Perhaps this is a loss most people can’t understand. But it’s very real to me. I won’t apologize for it. I’ve had people tell me my whole life that I was silly, or that I was a dreamer, or that I was weird because I solemnly marked the passage of the most insignificant of creatures. But I’ve noticed that those people have most often turned out to be some of the worst human beings I’ve ever known. Anyone who thinks my grieving is silly is most likely missing some part of their basic humanity. The ability to feel this kind of love and empathy for a small, wild creature is the very definition of what makes us human.

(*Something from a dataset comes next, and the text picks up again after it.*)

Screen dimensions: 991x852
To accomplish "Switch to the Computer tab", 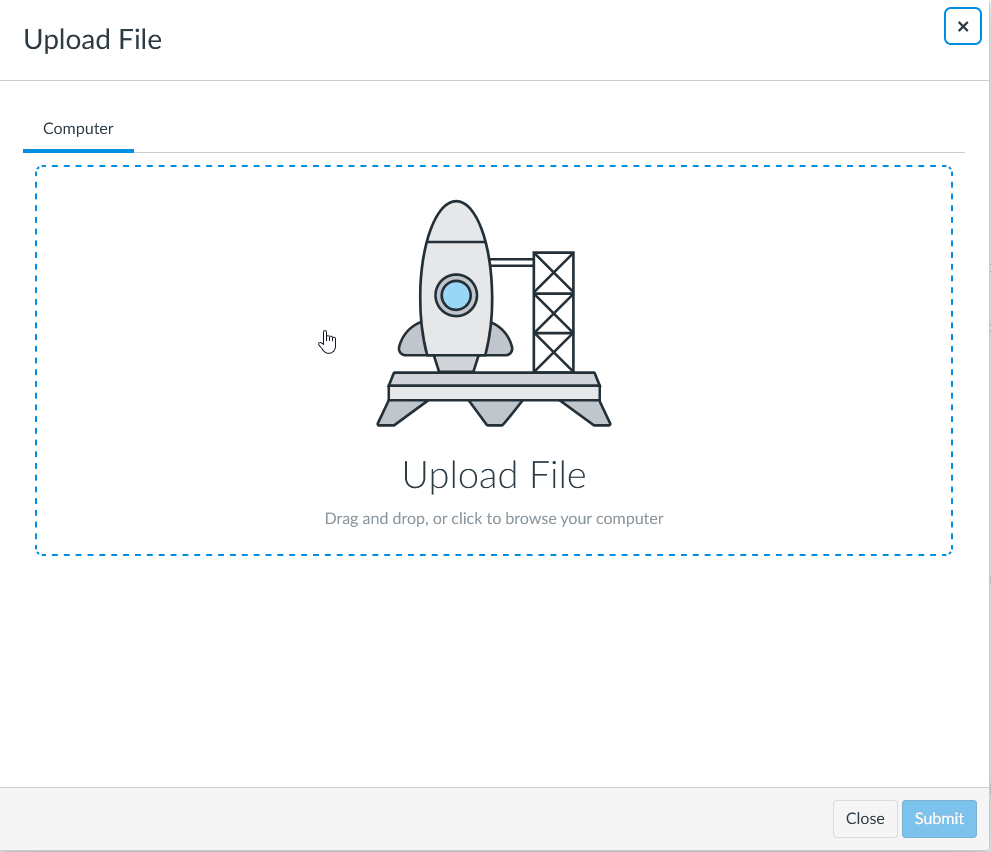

If nothing else, in having that moment out there in the dark, crying as I listened to the rain and so pointedly feeling that emptiness, I was reminded of the simple reason for this upcoming chapter in the book. It’s meant to be a moment where this cold-blooded killer reminds himself of what it means to be human, by simply sitting there and enjoying a quiet moment and a few cashews with a little squirrel, whom he considers one of his dearest friends. I intend the squirrel in this book to be an homage to Spartacus, so that he might live on in some small way. I suppose, in the end, what upsets me most is the realization that writing that part of this chapter will be the last real moment I will ever spend with Spartacus, in that it will be a summation of what I felt for him and what I believe he felt for me. I’m transferring that to a fictional character, because that’s a good way to share that relationship with the world. But once it’s done I’ll likely never revisit those raw emotions again.
It’s still raining. I’m sleepy. Somehow I don’t feel like writing anymore. I wish I could go out there and sit in the dark and listen to the rain some more. But I know if I do Mischa will be circling my legs. I’ve already given her all that I can for the day.